[The data]
------

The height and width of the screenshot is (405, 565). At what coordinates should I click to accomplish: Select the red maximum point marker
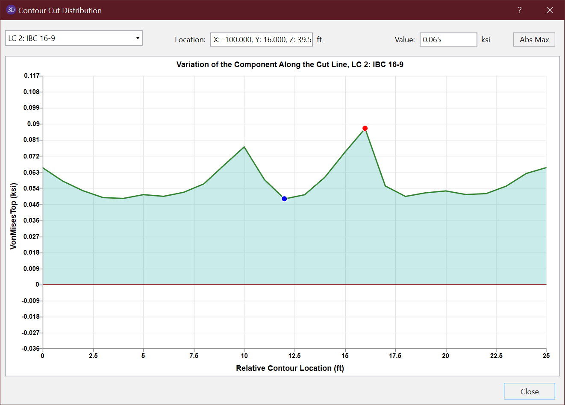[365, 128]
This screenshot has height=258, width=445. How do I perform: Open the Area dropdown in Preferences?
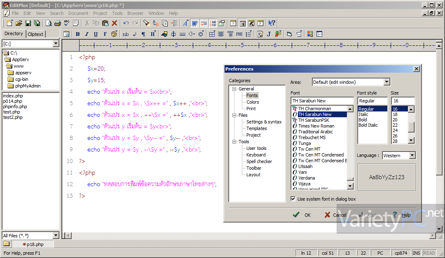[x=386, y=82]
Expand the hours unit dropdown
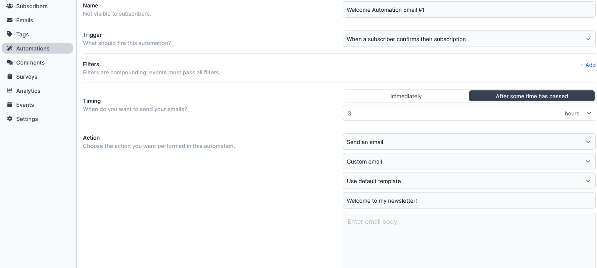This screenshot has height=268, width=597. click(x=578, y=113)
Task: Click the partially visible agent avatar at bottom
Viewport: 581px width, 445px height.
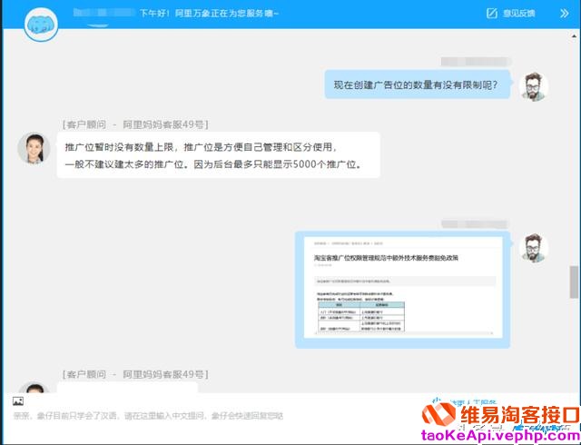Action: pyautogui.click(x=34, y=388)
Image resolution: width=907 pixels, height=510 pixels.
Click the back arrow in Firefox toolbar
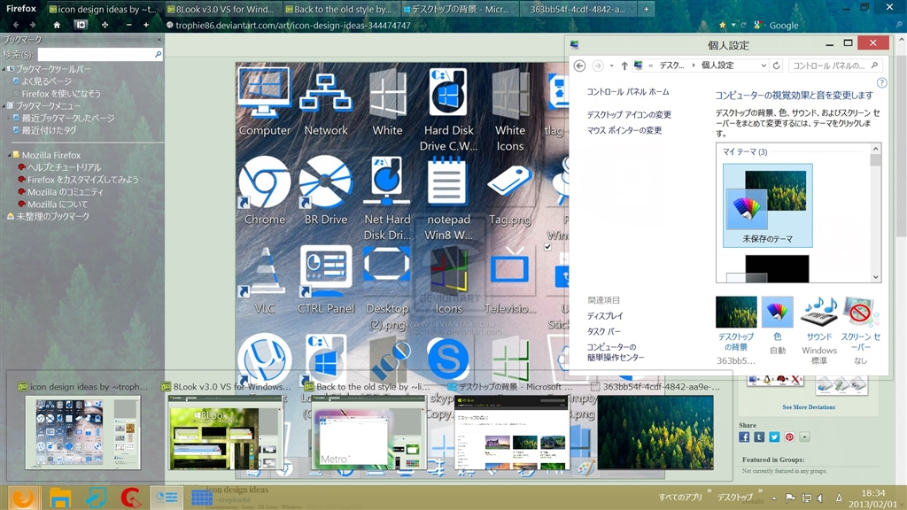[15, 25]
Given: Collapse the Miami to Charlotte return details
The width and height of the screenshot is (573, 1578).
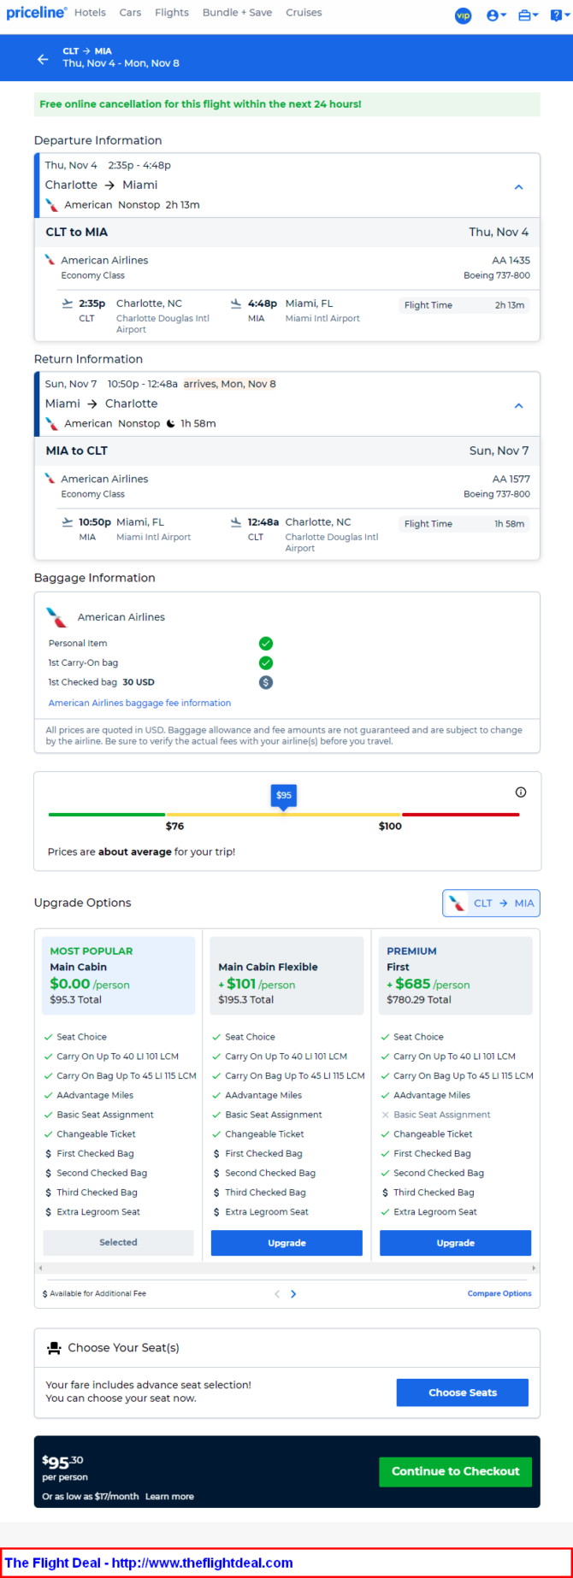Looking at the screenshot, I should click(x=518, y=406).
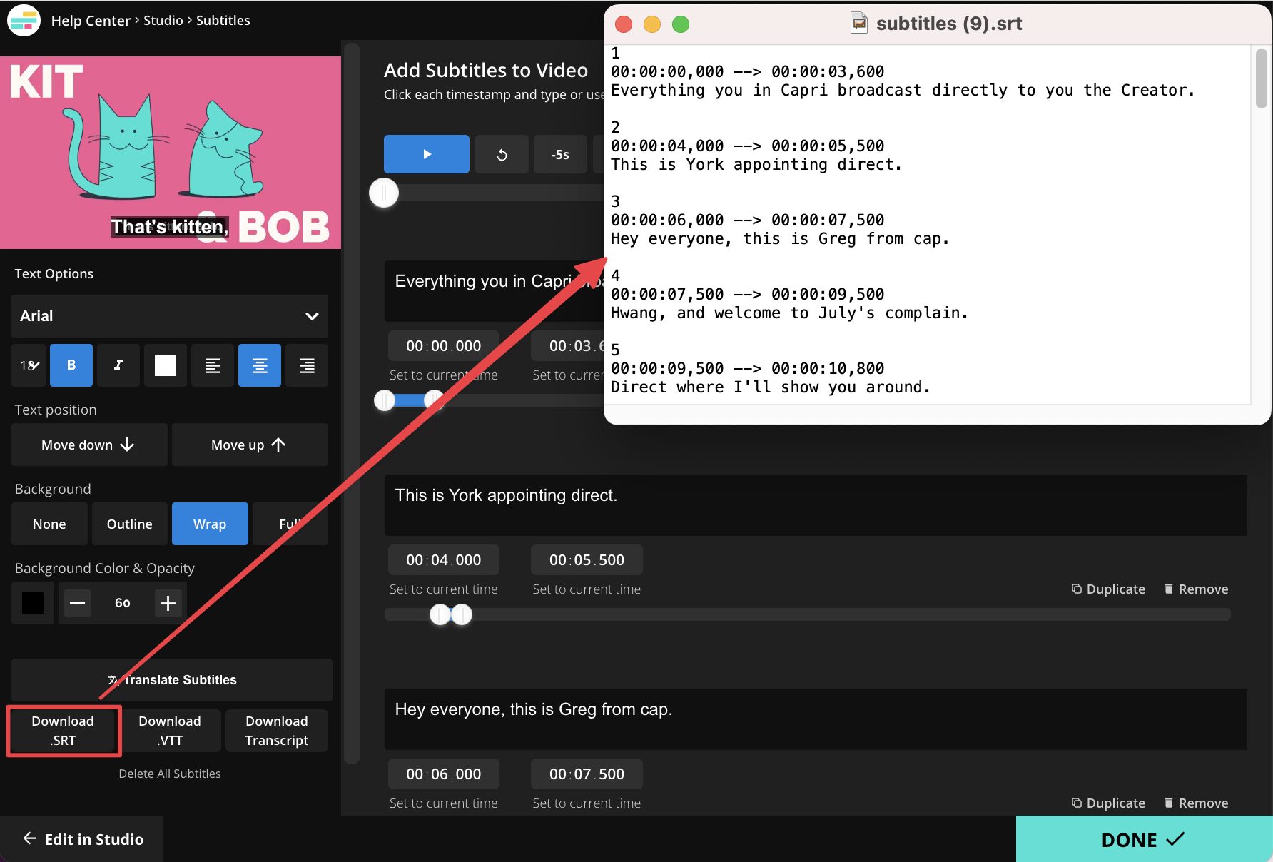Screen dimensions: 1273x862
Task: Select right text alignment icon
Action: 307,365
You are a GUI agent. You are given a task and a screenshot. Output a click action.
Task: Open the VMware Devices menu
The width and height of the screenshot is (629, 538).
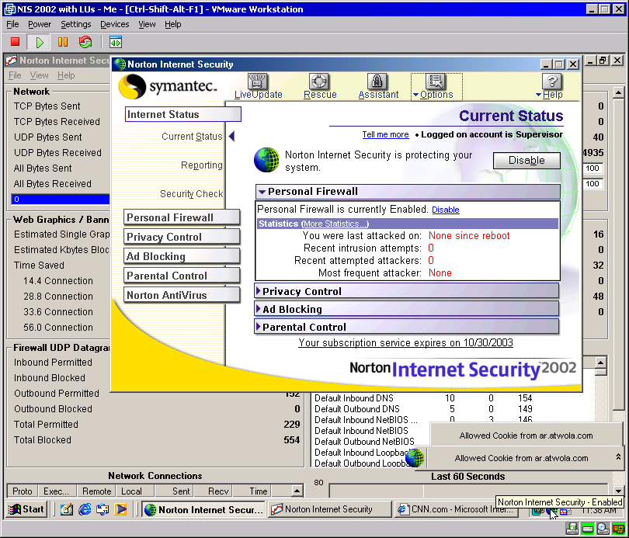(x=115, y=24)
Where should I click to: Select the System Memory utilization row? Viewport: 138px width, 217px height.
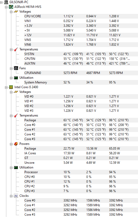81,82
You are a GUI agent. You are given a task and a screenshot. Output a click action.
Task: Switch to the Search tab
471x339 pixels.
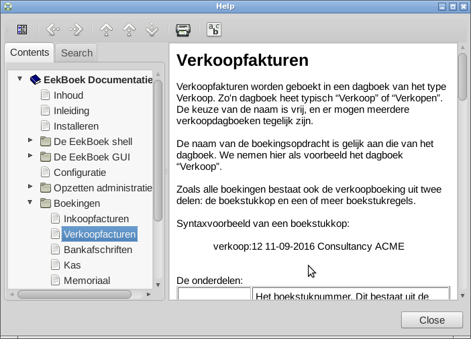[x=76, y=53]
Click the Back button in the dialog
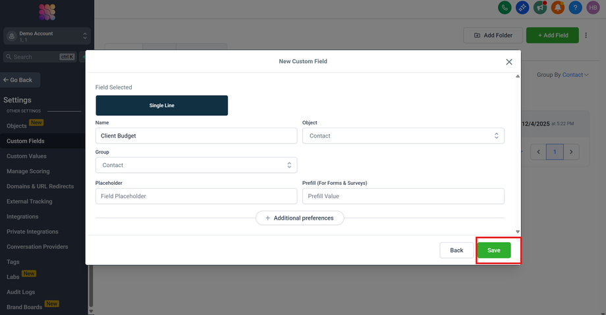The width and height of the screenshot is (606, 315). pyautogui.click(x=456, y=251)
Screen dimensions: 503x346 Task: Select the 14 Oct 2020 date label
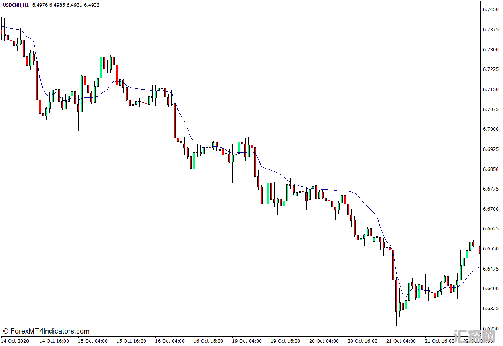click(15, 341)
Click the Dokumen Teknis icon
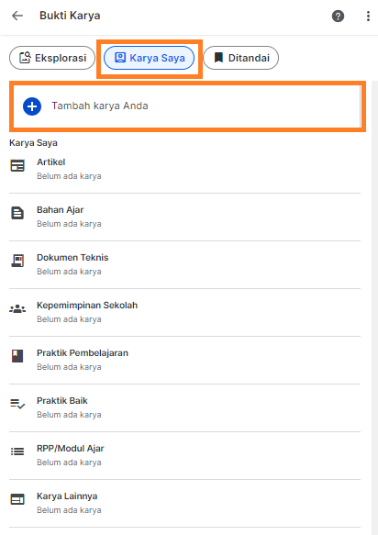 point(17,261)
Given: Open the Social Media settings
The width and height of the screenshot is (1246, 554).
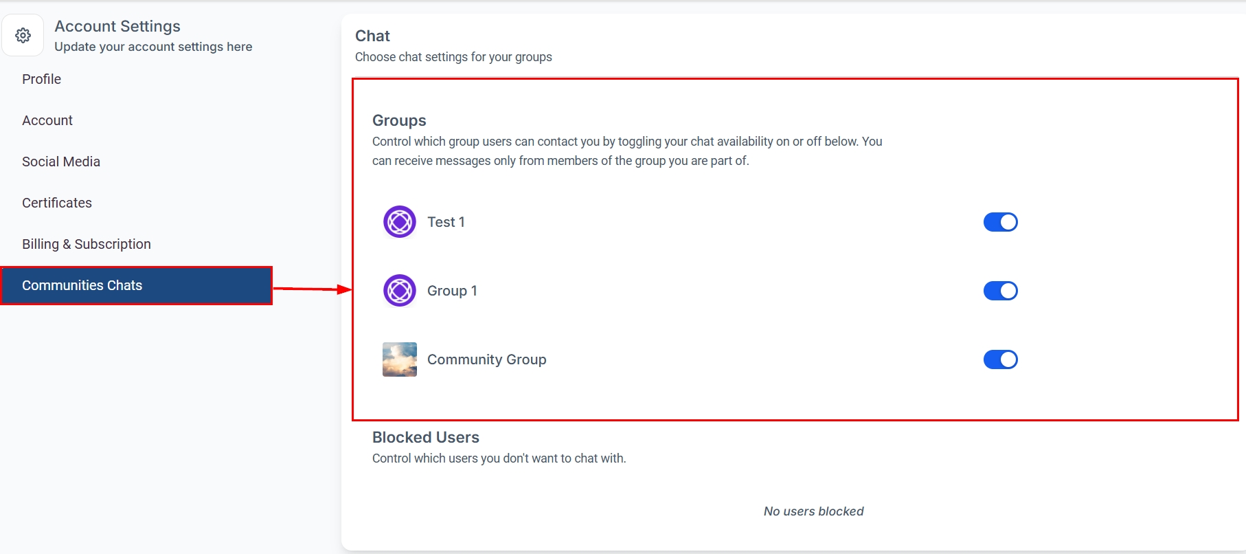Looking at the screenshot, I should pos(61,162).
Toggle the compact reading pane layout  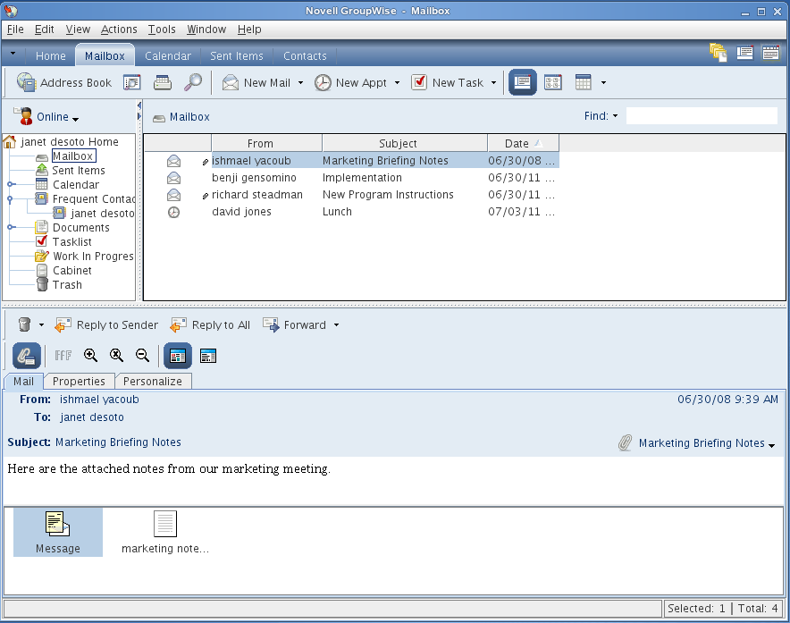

------

[Requirement] Keeping the pictures out, output the records from above exactly and completely.

[Written answer]
The height and width of the screenshot is (405, 565). At what coordinates should I click to accomplish: Select the red maximum point marker
[365, 128]
This screenshot has height=258, width=445. How do I perform: Open the Area dropdown in Preferences?
[x=386, y=82]
Expand the hours unit dropdown
This screenshot has height=268, width=597. click(x=578, y=113)
Task: Click the partially visible agent avatar at bottom
Viewport: 581px width, 445px height.
Action: pyautogui.click(x=34, y=388)
Image resolution: width=907 pixels, height=510 pixels.
Click the back arrow in Firefox toolbar
[15, 25]
Given: Collapse the Miami to Charlotte return details
The width and height of the screenshot is (573, 1578).
Looking at the screenshot, I should click(x=518, y=406).
Screen dimensions: 1273x862
Task: Select right text alignment icon
Action: 307,365
You are a GUI agent. You are given a task and a screenshot. Output a click action.
Task: Open the VMware Devices menu
The width and height of the screenshot is (629, 538).
(x=115, y=24)
Where should I click to: Select the System Memory utilization row? Viewport: 138px width, 217px height.
81,82
You are a GUI agent. You are given a task and a screenshot. Output a click action.
Task: Switch to the Search tab
471x339 pixels.
[x=76, y=53]
Click the Back button in the dialog
The width and height of the screenshot is (606, 315). pyautogui.click(x=456, y=251)
Screen dimensions: 503x346 Task: Select the 14 Oct 2020 date label
click(15, 341)
Click the Dokumen Teknis icon
 point(17,261)
Given: Open the Social Media settings
The width and height of the screenshot is (1246, 554).
Looking at the screenshot, I should pos(61,162).
Toggle the compact reading pane layout  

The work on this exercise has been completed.